> _EXTRAIT DU DOCUMENT_:
__________________________________________________

Jusqu'à fin février 2015 le Musée d'Art Contemporain présentait les
travaux d’Erró, né il y a 82 ans Guðmundur
Guðmundsson en Islande et travaillant en France depuis 1958.
Sous l’appellation « figuration narrative », ses
collages, sculptures, et toiles monumentales occupent trois étages.
Il a connu Breton, Miró et Duchamp et passé par les expériences
expressionnistes, surréalistes, pop, mais sa spécificité est de brasser les
genres.
Ses images sucrées aux couleurs flashies très années 70 annoncent
dans leur profusion le déluge présent des clips et clichés sur nos écrans hégémoniques.
Là où clignotent les pubs filant à la
vitesse de la lumière vers l’oubli, où photoshop fait fondre toute les graisses de la réalité. Dans ce Royaume hygiénique aux grimaces
exacerbées, on n’entend pas les cris. Les filtres ont retenu tous les parfums, les
sentiments restent dehors.
Sous des contours en ligne claire, celui dont le premier nom
d’artiste était Ferro ( « la tranquillité qui part »), rend hommage aux
maîtres : Görtz, Van Gogh, Picasso… représente aussi bien les dieux grecs que des
personnages de Walt Disney, Hitler, Saddam
Hussein, Mao Tsé-toung.

__________________________________________________

> _DONNÉES ENREGISTRÉES_:
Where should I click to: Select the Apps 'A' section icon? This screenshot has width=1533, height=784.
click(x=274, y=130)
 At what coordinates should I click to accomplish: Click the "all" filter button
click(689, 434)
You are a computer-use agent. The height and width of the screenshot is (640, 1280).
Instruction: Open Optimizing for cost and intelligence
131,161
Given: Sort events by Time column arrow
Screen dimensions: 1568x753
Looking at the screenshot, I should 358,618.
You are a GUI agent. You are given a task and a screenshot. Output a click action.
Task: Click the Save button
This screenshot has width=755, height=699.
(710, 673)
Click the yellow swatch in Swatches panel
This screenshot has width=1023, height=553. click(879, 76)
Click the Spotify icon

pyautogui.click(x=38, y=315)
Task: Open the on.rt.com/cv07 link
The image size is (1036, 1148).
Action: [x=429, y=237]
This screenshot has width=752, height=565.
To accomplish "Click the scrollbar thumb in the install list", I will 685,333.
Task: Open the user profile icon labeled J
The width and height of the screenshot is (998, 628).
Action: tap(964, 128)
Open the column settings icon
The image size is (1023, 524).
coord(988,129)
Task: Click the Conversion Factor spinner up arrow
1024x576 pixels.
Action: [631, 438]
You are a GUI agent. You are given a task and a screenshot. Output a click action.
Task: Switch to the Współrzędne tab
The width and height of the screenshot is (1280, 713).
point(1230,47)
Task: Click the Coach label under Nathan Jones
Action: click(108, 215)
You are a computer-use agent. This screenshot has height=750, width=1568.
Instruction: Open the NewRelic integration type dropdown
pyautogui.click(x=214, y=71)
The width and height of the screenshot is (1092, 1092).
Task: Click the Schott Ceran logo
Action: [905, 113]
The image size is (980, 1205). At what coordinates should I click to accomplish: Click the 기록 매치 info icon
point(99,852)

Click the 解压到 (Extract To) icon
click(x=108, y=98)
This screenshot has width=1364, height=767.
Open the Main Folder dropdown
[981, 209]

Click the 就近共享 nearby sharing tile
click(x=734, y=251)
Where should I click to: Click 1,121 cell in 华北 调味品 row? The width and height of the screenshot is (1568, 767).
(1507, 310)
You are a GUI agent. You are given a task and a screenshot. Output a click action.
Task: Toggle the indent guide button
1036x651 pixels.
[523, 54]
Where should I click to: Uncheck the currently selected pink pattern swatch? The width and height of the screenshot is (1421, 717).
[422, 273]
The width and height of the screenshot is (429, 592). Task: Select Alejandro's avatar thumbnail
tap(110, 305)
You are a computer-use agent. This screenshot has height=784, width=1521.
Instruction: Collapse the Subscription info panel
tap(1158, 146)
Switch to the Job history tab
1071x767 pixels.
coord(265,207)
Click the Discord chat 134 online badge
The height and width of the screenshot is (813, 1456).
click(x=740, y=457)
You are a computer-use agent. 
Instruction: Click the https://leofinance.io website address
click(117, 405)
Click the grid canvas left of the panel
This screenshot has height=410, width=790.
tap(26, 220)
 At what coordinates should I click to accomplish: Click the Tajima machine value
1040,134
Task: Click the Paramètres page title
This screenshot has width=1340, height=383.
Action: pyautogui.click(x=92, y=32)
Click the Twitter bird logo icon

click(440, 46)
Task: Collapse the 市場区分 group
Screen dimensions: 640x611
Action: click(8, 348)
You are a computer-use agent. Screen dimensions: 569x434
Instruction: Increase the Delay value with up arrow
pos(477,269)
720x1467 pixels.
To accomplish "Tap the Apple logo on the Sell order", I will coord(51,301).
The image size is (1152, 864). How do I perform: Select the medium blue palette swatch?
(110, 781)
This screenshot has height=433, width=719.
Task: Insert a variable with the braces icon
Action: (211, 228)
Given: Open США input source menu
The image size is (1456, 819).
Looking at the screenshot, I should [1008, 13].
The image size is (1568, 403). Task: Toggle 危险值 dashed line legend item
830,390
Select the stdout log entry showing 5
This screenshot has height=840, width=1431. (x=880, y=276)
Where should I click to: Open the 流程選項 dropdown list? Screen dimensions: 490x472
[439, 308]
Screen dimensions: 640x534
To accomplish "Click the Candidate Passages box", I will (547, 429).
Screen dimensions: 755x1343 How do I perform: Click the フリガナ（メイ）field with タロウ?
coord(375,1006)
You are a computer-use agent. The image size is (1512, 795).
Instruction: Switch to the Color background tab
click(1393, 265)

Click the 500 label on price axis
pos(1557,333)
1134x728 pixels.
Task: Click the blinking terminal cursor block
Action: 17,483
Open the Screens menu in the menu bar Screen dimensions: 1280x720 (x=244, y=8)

__________________________________________________

> _ÉNONCÉ 1_:
Recopiez fidèlement le passage de l'article consacré à Erró compris entre « Il a connu Breton, Miró » et « Hussein, Mao Tsé-toung. », ces deux bornes incluses.
> _ÉNONCÉ 2_:
Reproduisez à l'identique, et uniquement celles-ci, les lignes du listing situées entre celle qui contient « This screenshot has width=1364, height=767. » et celle qui contient « click(117, 405) », ces deux lignes comprises.

> _RÉSULTAT OBTENU 1_:
Il a connu Breton, Miró et Duchamp et passé par les expériences
expressionnistes, surréalistes, pop, mais sa spécificité est de brasser les
genres.
Ses images sucrées aux couleurs flashies très années 70 annoncent
dans leur profusion le déluge présent des clips et clichés sur nos écrans hégémoniques.
Là où clignotent les pubs filant à la
vitesse de la lumière vers l’oubli, où photoshop fait fondre toute les graisses de la réalité. Dans ce Royaume hygiénique aux grimaces
exacerbées, on n’entend pas les cris. Les filtres ont retenu tous les parfums, les
sentiments restent dehors.
Sous des contours en ligne claire, celui dont le premier nom
d’artiste était Ferro ( « la tranquillité qui part »), rend hommage aux
maîtres : Görtz, Van Gogh, Picasso… représente aussi bien les dieux grecs que des
personnages de Walt Disney, Hitler, Saddam
Hussein, Mao Tsé-toung.

> _RÉSULTAT OBTENU 2_:
This screenshot has width=1364, height=767.
Open the Main Folder dropdown
[981, 209]

Click the 就近共享 nearby sharing tile
click(x=734, y=251)
Where should I click to: Click 1,121 cell in 华北 调味品 row? The width and height of the screenshot is (1568, 767).
(1507, 310)
You are a GUI agent. You are given a task and a screenshot. Output a click action.
Task: Toggle the indent guide button
1036x651 pixels.
[523, 54]
Where should I click to: Uncheck the currently selected pink pattern swatch? The width and height of the screenshot is (1421, 717).
[422, 273]
The width and height of the screenshot is (429, 592). Task: Select Alejandro's avatar thumbnail
tap(110, 305)
You are a computer-use agent. This screenshot has height=784, width=1521.
Instruction: Collapse the Subscription info panel
tap(1158, 146)
Switch to the Job history tab
1071x767 pixels.
coord(265,207)
Click the Discord chat 134 online badge
The height and width of the screenshot is (813, 1456).
click(x=740, y=457)
You are a computer-use agent. 
Instruction: Click the https://leofinance.io website address
click(117, 405)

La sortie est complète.